По выходным я рисовал в мастерской деда на Масловке – в огромном доме  с коридорами, заставленными скульптурами и подрамниками   Сотни художников в сотнях мастерских одновременно работали или пили в своих углах. Помню, больше всего меня поражали двое – Тышлер и  Белопольский. Мастерская  Тышлера была заставлена маленькими деревянными фигурками, которые разрешалось брать с полок. Белопольский 20 лет писал одну двадцатиметровую картину «Борцы за мир». Масштабы ее потрясали.

Запах краски, въевшейся в стены, дед, стоящий у мольберта и напевающий еврейскую песенку, грузовой лифт, медленно поднимавший меня к деду в мастерскую – в другой мир, подальше от ненавистной школы, — определили мою судьбу.

Дед умер в 1970 году. После занятий с ним, пытавшимся меня «раскрыть» и дававшим полную свободу самовыражения, было трудно учиться в советской художественной школе, сковывавшей сухим академическим рисованием гипсов. Но и тут мне повезло.  Я попал в класс А.Меламида – ныне известного «соцартиста», работавшего в паре с Комаром.  Меламид учил думать о концептуальной сути работы, о психологии творчества. Правда, учиться было некогда – закручивал штопор подросткового самоутверждения.

Закончив школу, я стал брать частные уроки у Е.Додонова – замечательного художника и педагога, просидевшего пол-жизни в лагерях за то, что учился в одном классе с сыном Троцкого. Додонов учил жесткой композиции, строгому отбору элементов, формальной ясности замысла. Я тогда искал умиротворения, меня занимали мягкие гармоничные пейзажи. Додонов подтолкнул меня к более активному творчеству.

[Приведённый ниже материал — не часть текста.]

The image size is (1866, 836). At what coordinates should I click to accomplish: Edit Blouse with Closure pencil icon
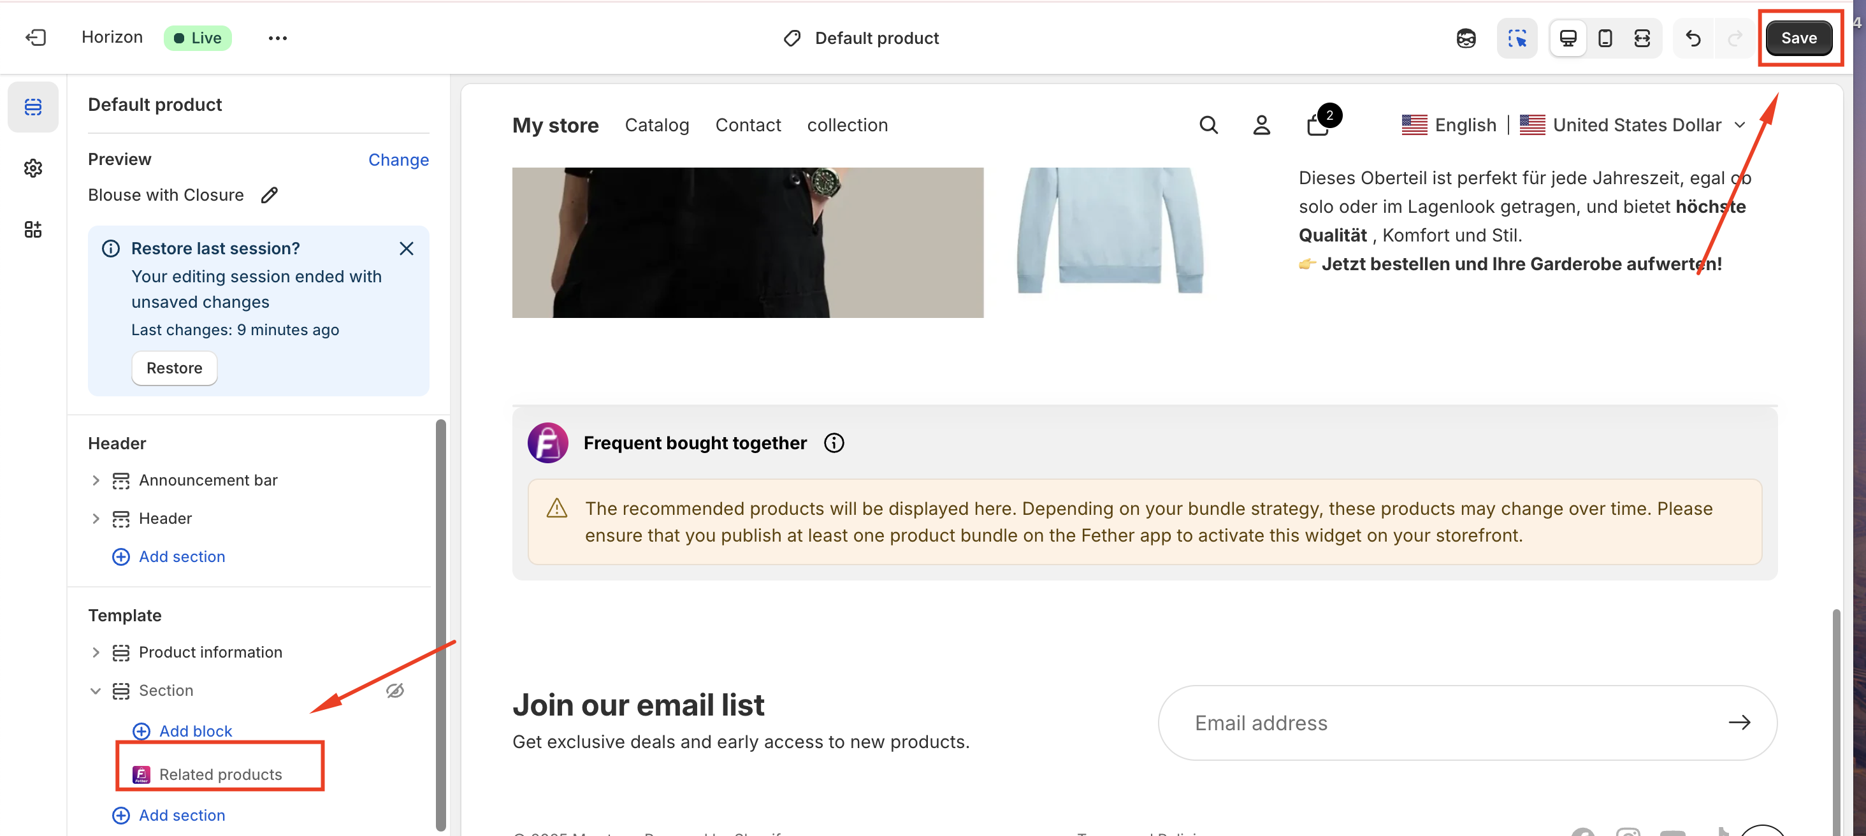point(269,195)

В 1974 году, чтобы получить отсрочку от армейской службы, я пошел работать в Театр Советской Армии. Там надолго заразился театром, решил стать театральным художником. Поступил в Школу-Студию МХАТ. Во МХАТе сохранился островок старой театральной аристократии  — знаменитые старики учили бешеных богемных юнцов — актеров и художников- театральной культуре. Я получил не только «ремесло» — умение оформить спектакль. Я вдруг понял, что могу, как Творец,  строить миры (пусть лишь сценические) и населять их. За 12 лет оформил 60 спектаклей с тридцатью режиссерами в двадцати городах.

Пол-года ездил по театрам, пол-года писал картины.  Много выставлялся. Вступил в Союз Художников и в Театральный Союз. Началась «перестройка».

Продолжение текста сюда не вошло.